Emily Beswick finds the best bottles for under a fiver

Apologies are first in order. Avid readers of our section may be disappointed at the lack of our regular restaurant review column this week—partly due to the infamous affliction of “Fifth Week blues”, but mainly because a review-able restaurant didn’t really fit with our £20 challenge (see food diary). Also, who really wants to eat out in seventh week anyway? It is definitely the week to save money for the mad rush of eighth week, while enjoying the penultimate series of club nights. In the spirit of this, your dedicated food and drink editors trawled through the wine aisle in Tesco to find the best bargain wines, as well as the ones to avoid at all costs.

Echo Falls Rose Summer Berries (£4)

A dependable wine for a night out, this is my default choice. The sweet fruity taste and intoxicating scent may be overwhelming for some, but the advantage of this wine is that it tastes just like juice—perfect for downing glasses at crew dates. If summer berries isn’t your favourite flavour, Echo Falls also offer strawberry and lime flavoured rose, as well as white grape, and white peach and mango white wine (£3.95).

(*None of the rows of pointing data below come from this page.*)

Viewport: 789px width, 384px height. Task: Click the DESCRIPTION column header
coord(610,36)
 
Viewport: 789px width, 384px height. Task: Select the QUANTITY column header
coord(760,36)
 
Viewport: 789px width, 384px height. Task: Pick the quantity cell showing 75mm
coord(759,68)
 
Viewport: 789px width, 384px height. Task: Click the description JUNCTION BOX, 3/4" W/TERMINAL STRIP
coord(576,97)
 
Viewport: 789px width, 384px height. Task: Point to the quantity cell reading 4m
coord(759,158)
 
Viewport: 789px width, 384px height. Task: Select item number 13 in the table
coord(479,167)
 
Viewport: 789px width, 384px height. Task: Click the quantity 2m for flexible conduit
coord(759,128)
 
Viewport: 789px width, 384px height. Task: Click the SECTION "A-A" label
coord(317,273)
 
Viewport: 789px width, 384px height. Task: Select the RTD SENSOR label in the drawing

But stay away from the raspberry and cassis red wine—those flavours should never have been mixed together.

Tesco Spanish White Wine (£3.50)

I have a friend who swears by this wine—indeed, I would venture this is one of Oxford’s favourite cheap wines. At £3.50 it certainly is one of the cheapest, most reliable wines on offer. Although I couldn’t detect much evidence of “lemony apple flavours” or a “crisp, dry finish” (as advertised), this wine undoubtedly improved the more you drank. Usage advice: keep calm and carry on.

Tesco Australian Rose (£3.95)

After deciding to spend 45p more and upgrade from a Spanish to an Australian Rose, we were expecting this rose to be mildly drinkable. Unlike the Spanish white, this rose seemed to deteriorate in flavour the more you drank, which made it quite inconvenient at the crewdate I was on. The first few glasses were moderately awful, but the bitter, unpleasant aftertaste forced me to stop drinking completely.

Tesco Cabernet Sauvignon (£4.25)

Finally, on to the reds. This wine certainly looked the part: the red lid and classy label gave the bottle a more expensive air. But the drink within was dire—supposedly “full of ripe, juicy berry flavours”, all I could perceive was the sour taste of regret. The moral of the story? Drinkable, cheap red wine is an oxymoron.